At the start of 2024, Sickhouse does not have a space to present and host its program. Finding a new location is a challenge we have been working on since a few years but the last months have shown how difficult the path towards a fitting space is. And we are not alone in this struggle, revealing a great fragility within the cultural middle field of Enschede.

One could wonder why Sickhouse needs a space, when it could be nomad, presents programs within the institutions Enschede/The Netherlands already has, rent a desk in one of the few co-work spaces of the city, mingle with entrepreneurs, free itself from the burden of rent and focus all its budget on content.

But this position fails to see that the large part of Sickhouse’s content is its community. The programs centre around the encounter, the gathering. Designing and crafting its physical space allows  Sickhouse’s visitors to feel safe,  encourages experiment and supports diversified encounters. As a playful art space, Sickhouse does not only support the makers of games or interactive art, it actively uses play as a means to engage in the difficult discussions we urgently need to have in times of polarisation.

One could argue that, as specialised in video games and virtual spaces, Sickhouse could gather online and again free itself from the burden of a physical space. That’s something Sickhouse definitely explored, in the times of the pandemic and when hosting hybrid events. It has been challenging, it has been fun, it needs time, it needs courage and it needs a solid base.

Sickhouse continues to work on such online spaces, trying to find the right balance between the gathering and the playground open to our (international) community. But when our ambition is to support the construction of bridges between virtual and physical, such space can not live alone. The ways to inhabit the world are neither online or offline anymore but in hybrid and layered realities. As an experimental space, Sickhouse is actively reflecting, supporting and creating new navigation systems.
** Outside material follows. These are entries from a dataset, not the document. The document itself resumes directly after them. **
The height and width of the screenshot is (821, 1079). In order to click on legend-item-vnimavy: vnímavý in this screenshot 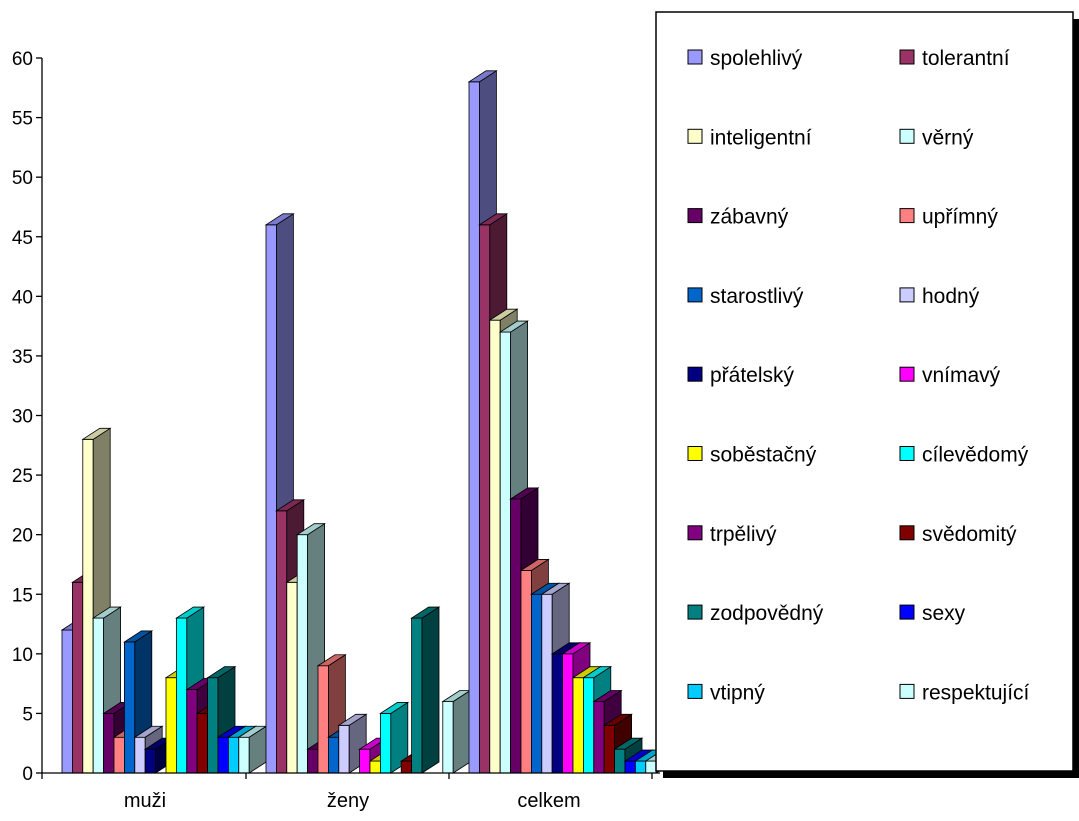, I will do `click(950, 376)`.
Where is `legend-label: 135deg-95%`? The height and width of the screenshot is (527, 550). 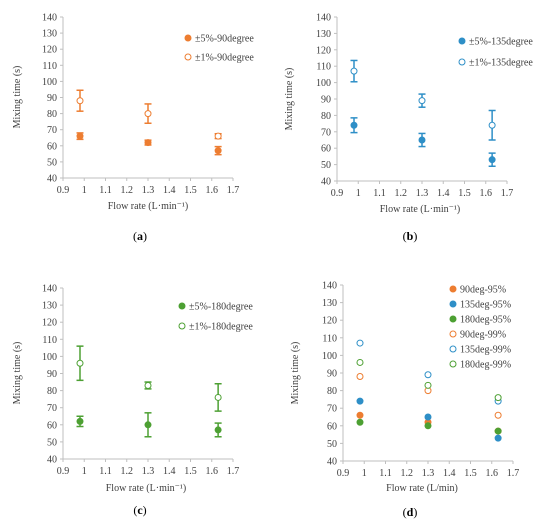 legend-label: 135deg-95% is located at coordinates (486, 306).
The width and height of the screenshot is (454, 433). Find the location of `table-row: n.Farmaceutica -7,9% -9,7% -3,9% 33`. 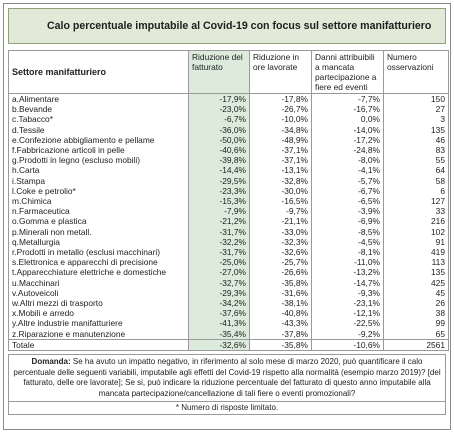

table-row: n.Farmaceutica -7,9% -9,7% -3,9% 33 is located at coordinates (228, 212).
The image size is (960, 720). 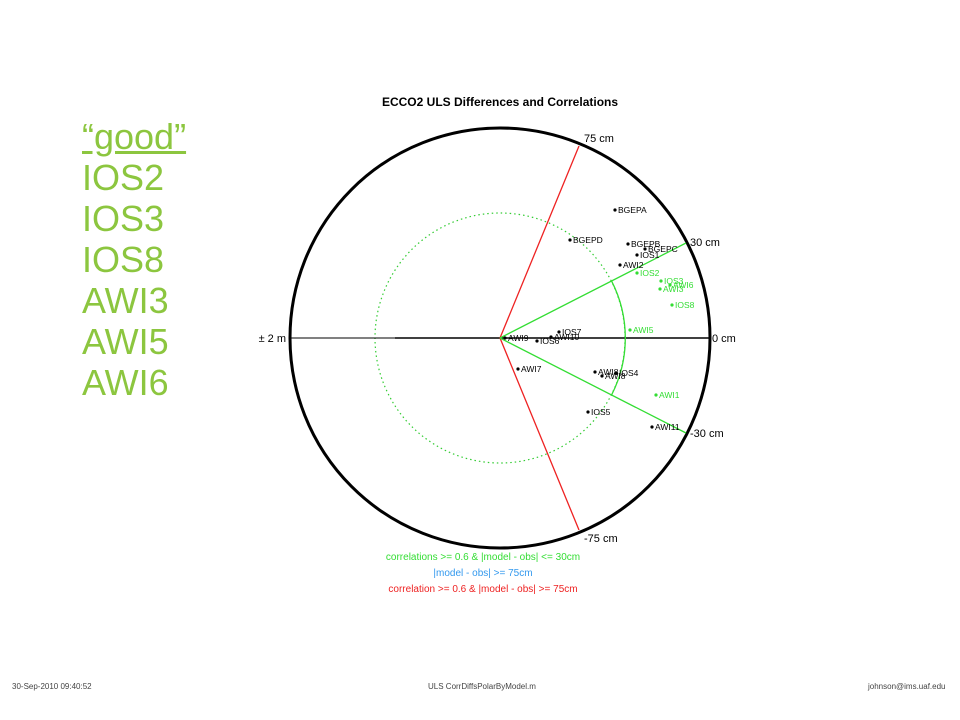 I want to click on reference-label: 75 cm, so click(x=599, y=139).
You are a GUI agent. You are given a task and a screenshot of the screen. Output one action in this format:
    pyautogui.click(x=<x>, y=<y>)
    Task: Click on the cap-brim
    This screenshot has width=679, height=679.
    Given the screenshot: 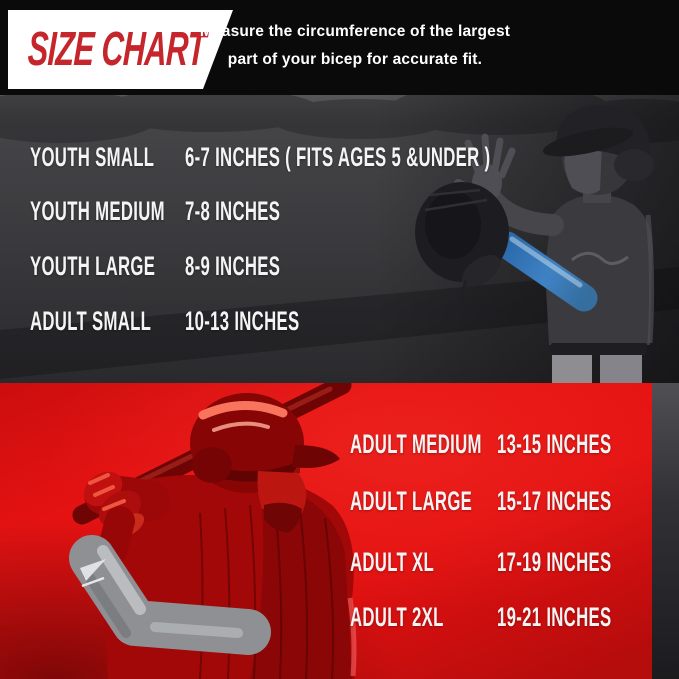 What is the action you would take?
    pyautogui.click(x=588, y=142)
    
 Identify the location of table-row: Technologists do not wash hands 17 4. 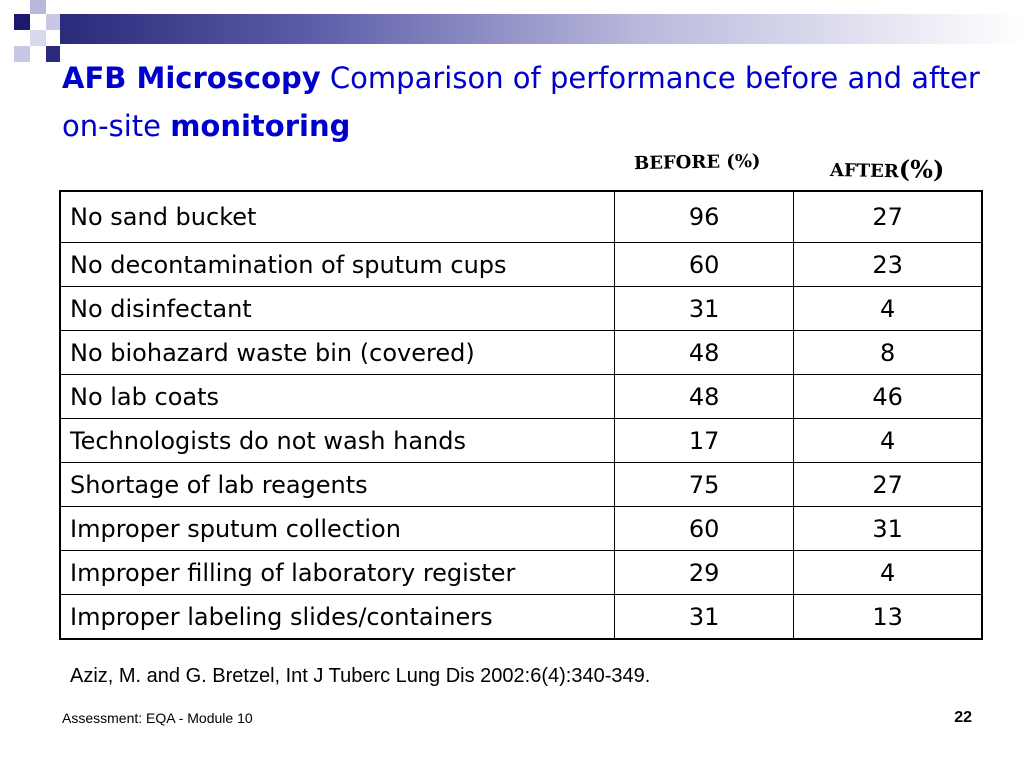
(521, 440).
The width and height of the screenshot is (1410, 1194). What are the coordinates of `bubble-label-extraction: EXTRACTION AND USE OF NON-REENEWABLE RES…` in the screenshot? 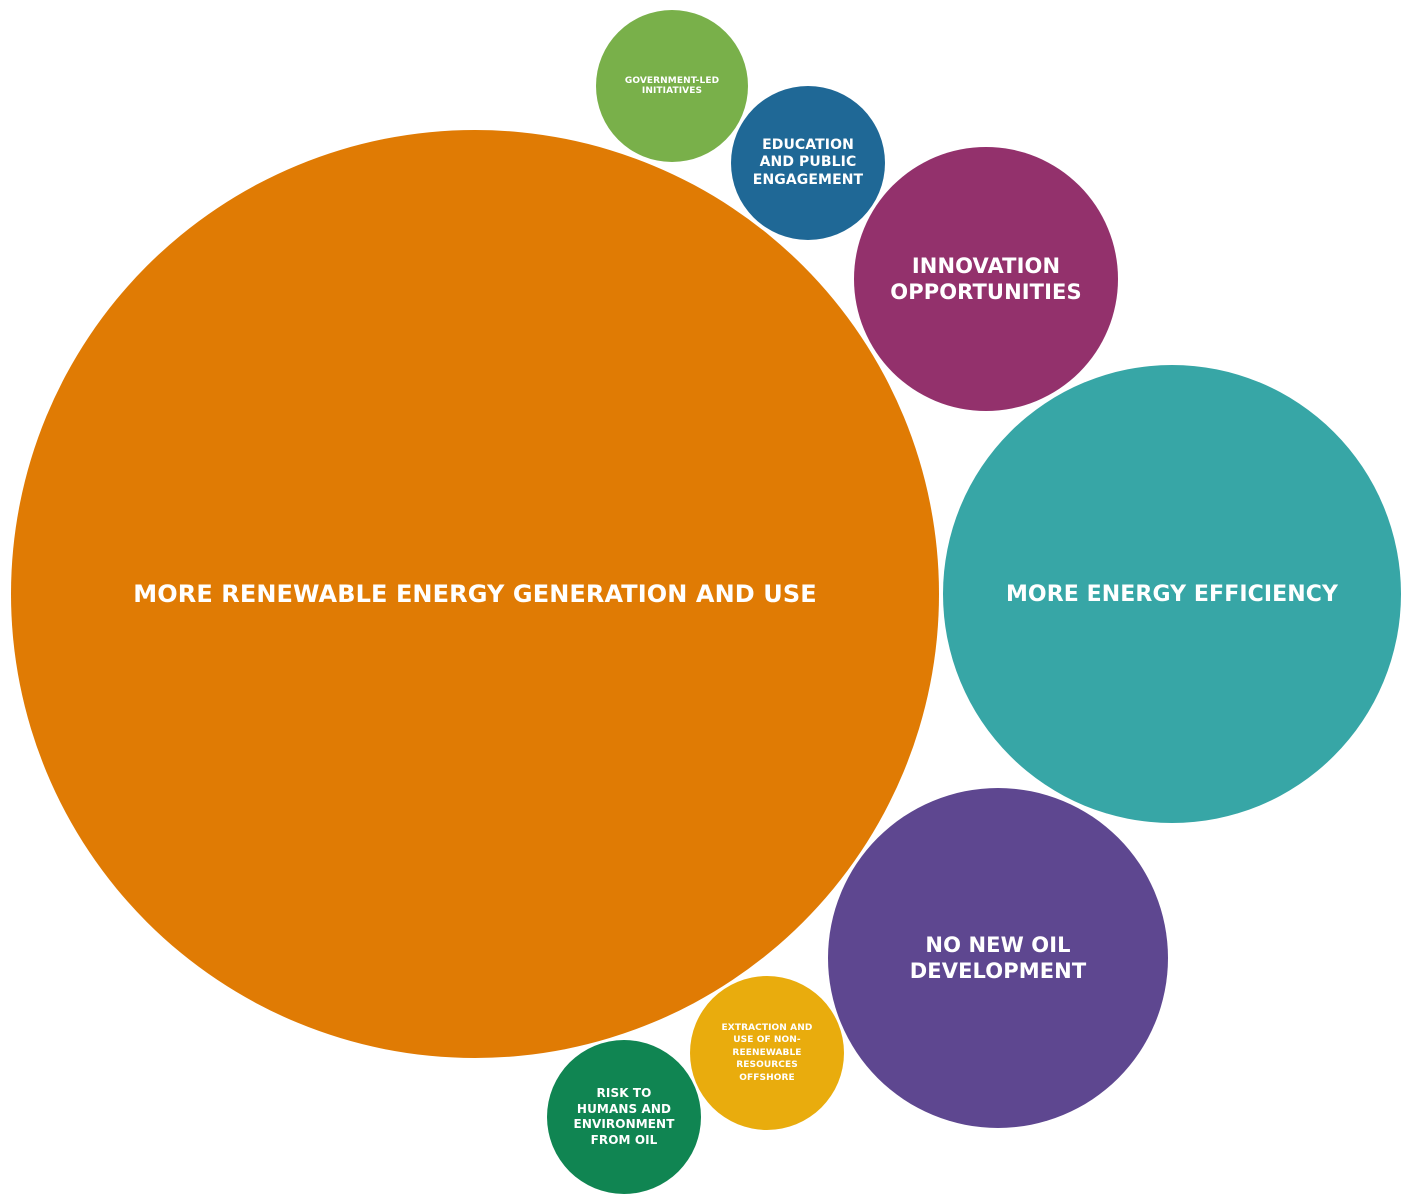 It's located at (767, 1052).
But what physical room, alternative organisations, artists based communities or experimental programs can find, in a realty market at the hand of private owners, rich real estate developers, multinational retail companies? Confronted with this reality, Sickhouse is wondering what impact eternal temporality would have? When we want to create rooms from the glitches, what is stability? Not forgetting that the struggles inherent to alternative, critical, queer, underground spaces are political choices, we are creating our path of resistance. When our societies are dealing with one crisis after another, symptoms of hurtful politics and an economy based on inequality, Sickhouse creates critical and caring programs supporting deeper transformations.

At the time of writing this editorial, Sickhouse is working on its next temporary situation and it will be fine and it will open soon. In 2024 the city is implementing the new “culture nota” and if we believe culture needs more fundamental support, these steps, that many of us worked on with the Gemeente, are promising and hopeful. Finishing this editorial on a positive note is not a way to ignore the situation the world is in, it is an invitation to consider resilience, hope, care, patience as significant tools in a movement that demands a lot of endurance.